## Material provided
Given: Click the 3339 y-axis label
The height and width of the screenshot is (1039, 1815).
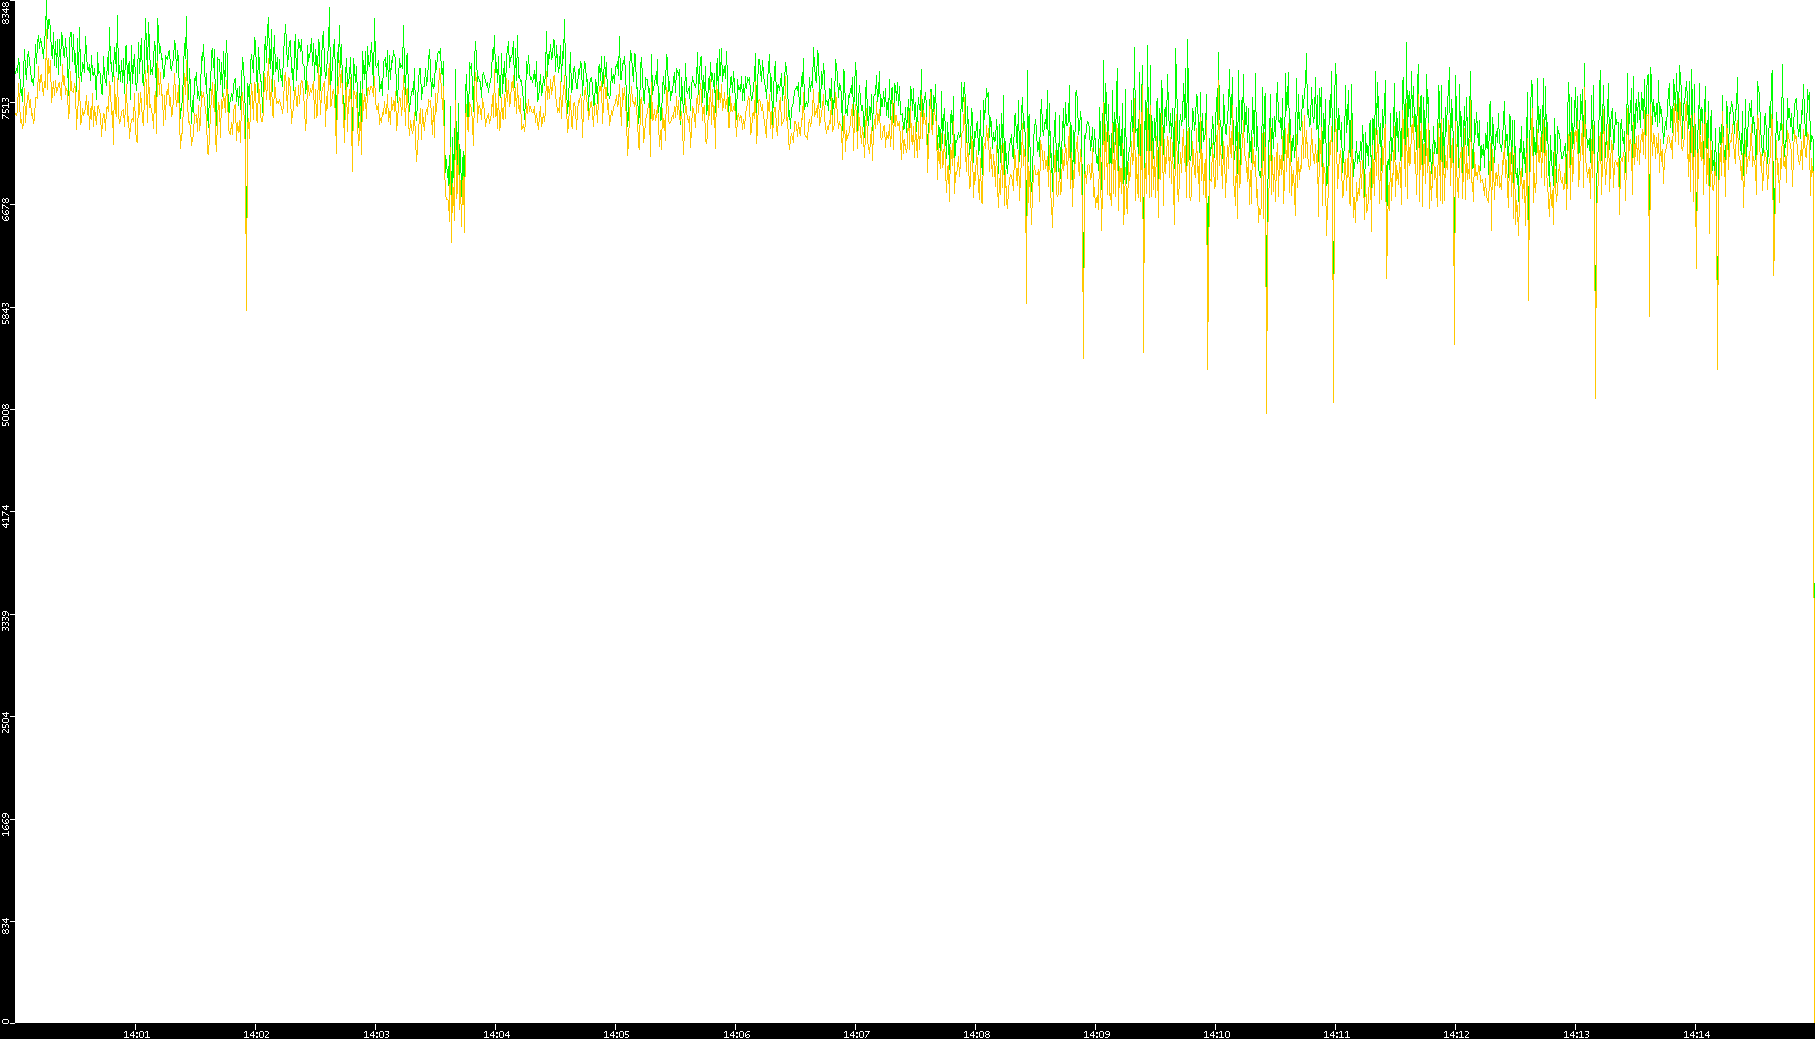Looking at the screenshot, I should (6, 620).
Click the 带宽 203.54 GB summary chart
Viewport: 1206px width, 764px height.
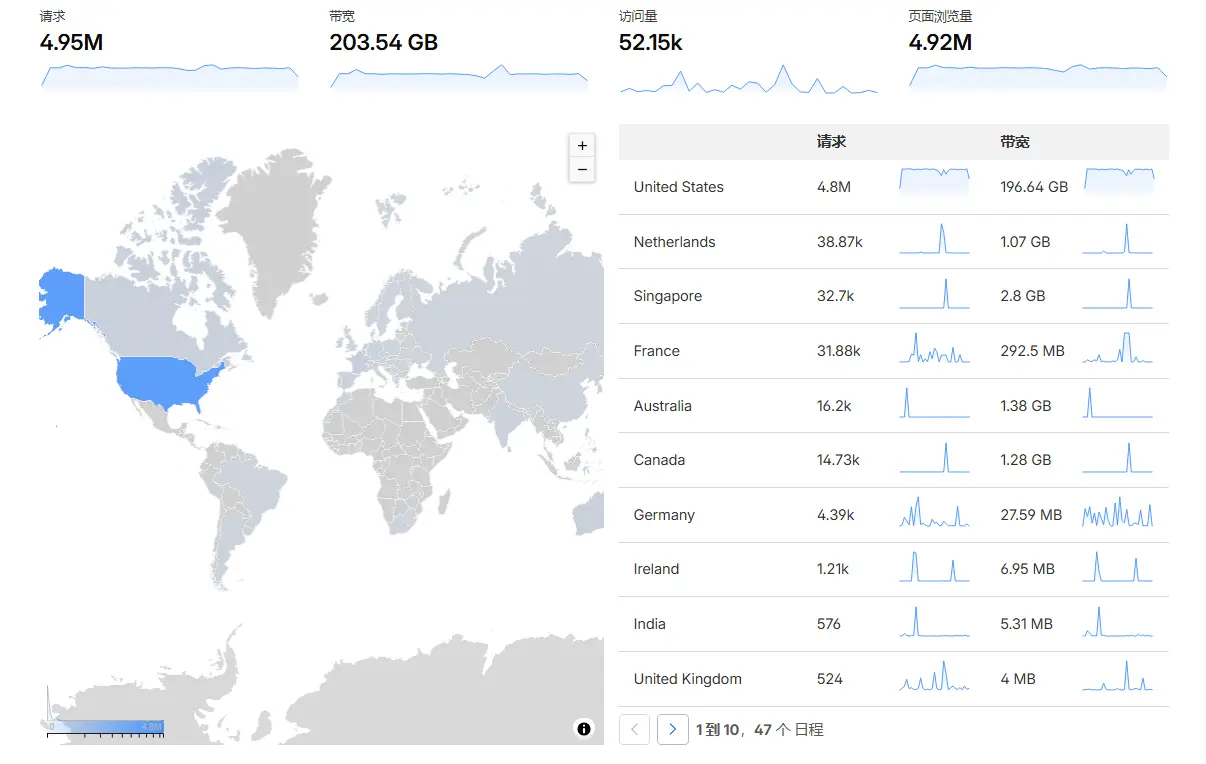point(458,77)
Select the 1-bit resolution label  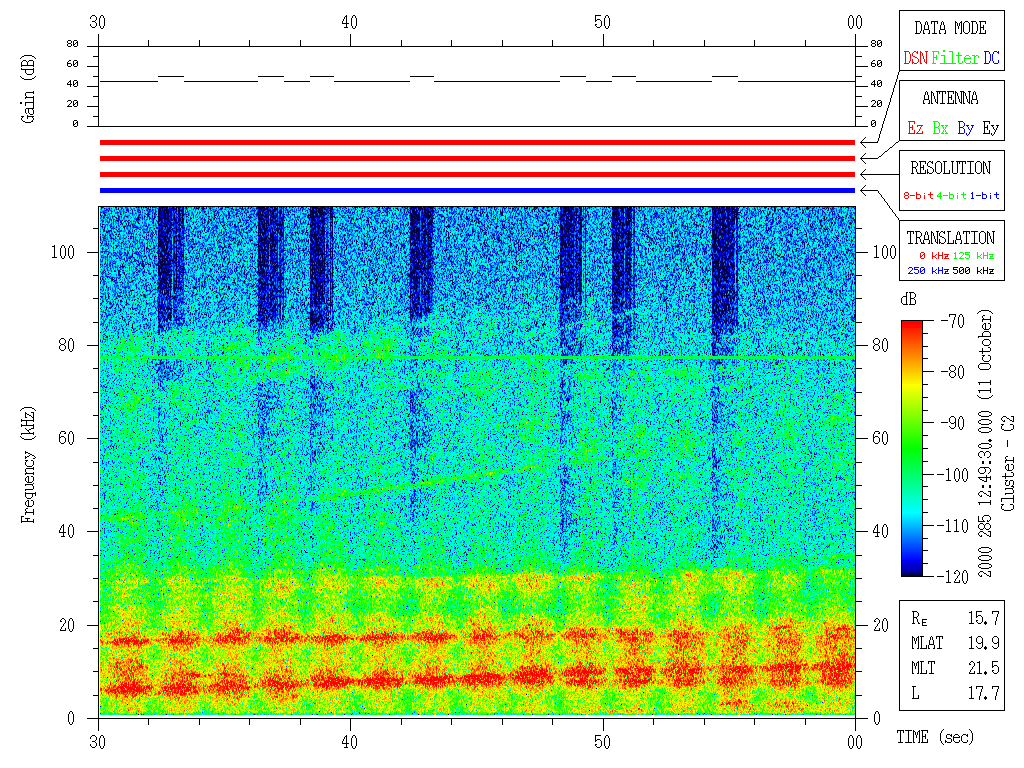(x=985, y=196)
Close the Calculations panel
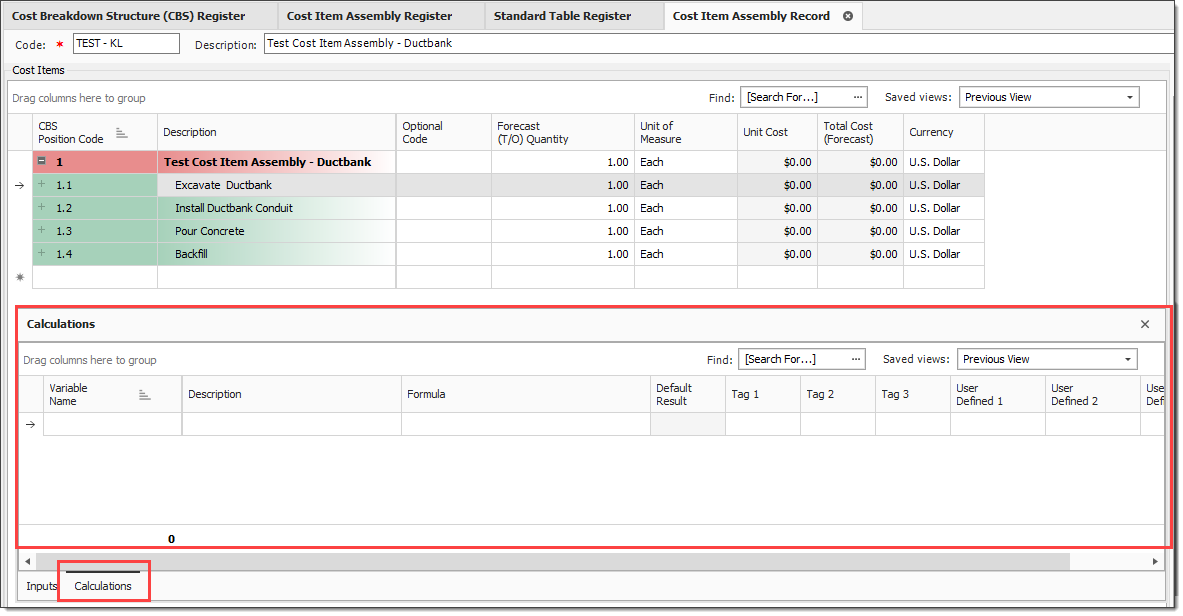 [x=1145, y=324]

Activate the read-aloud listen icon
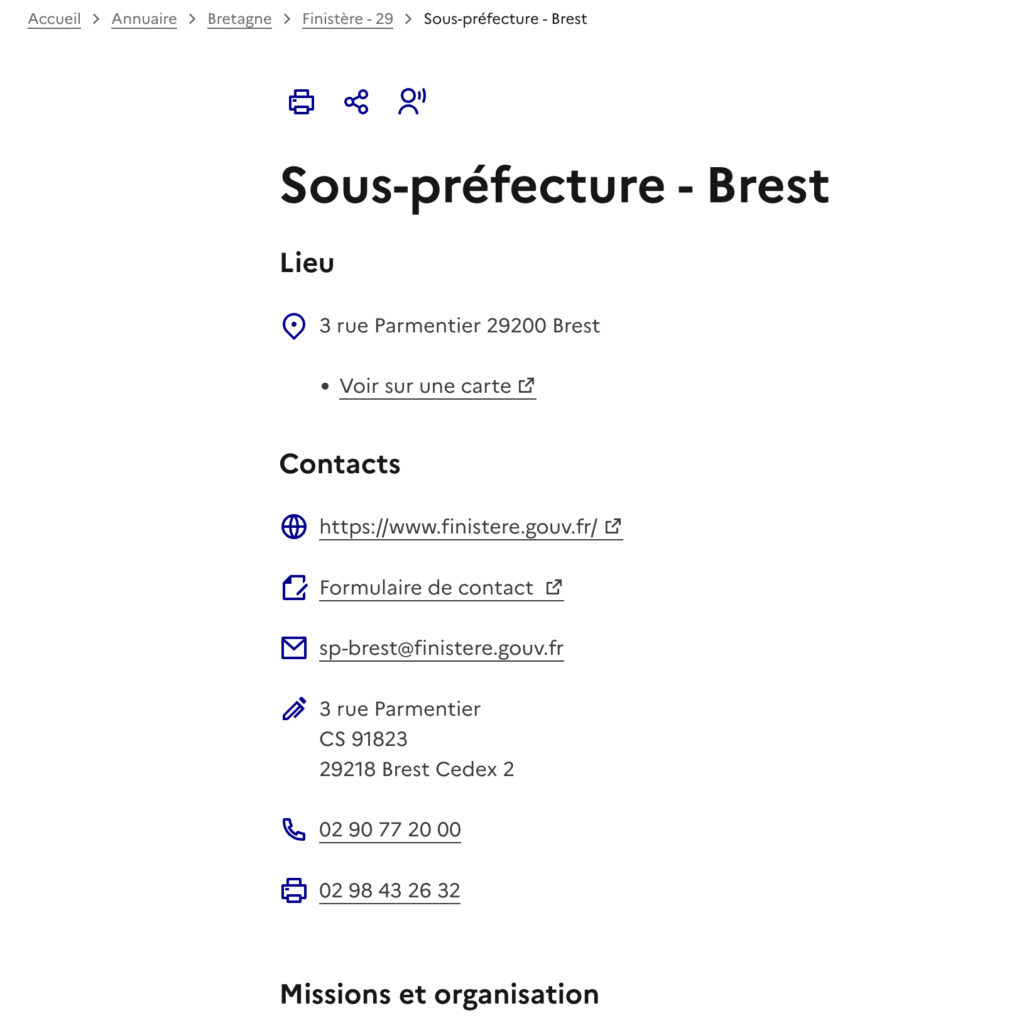point(411,101)
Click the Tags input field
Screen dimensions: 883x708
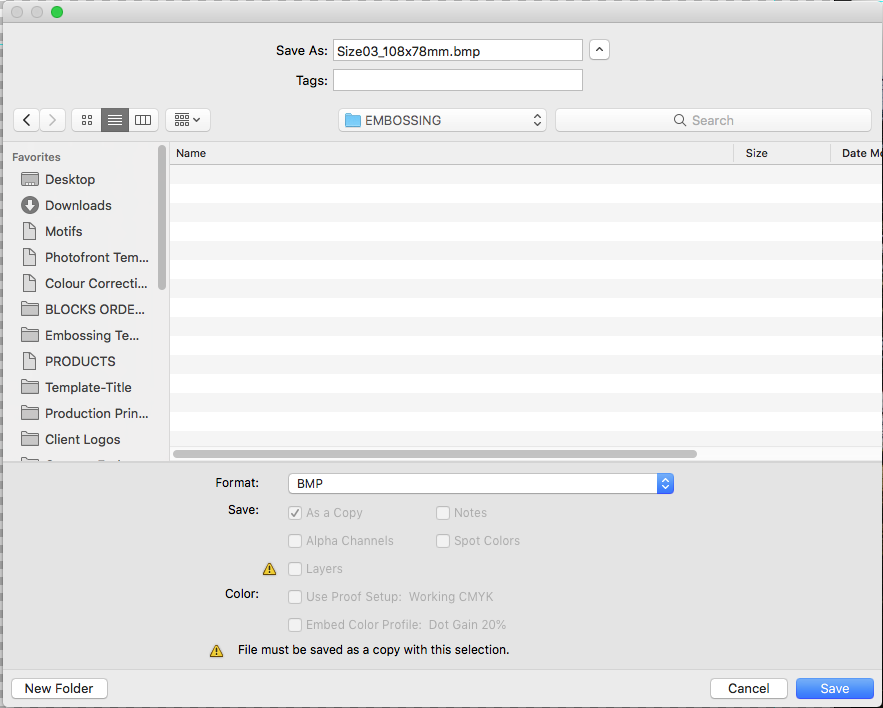(457, 80)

## What is being asked
Whenever the word "Click" appears in a line of the listing, report that line.

## Exercise output
Given: Click the 3339 y-axis label
Click the 带宽 203.54 GB summary chart
Click the Tags input field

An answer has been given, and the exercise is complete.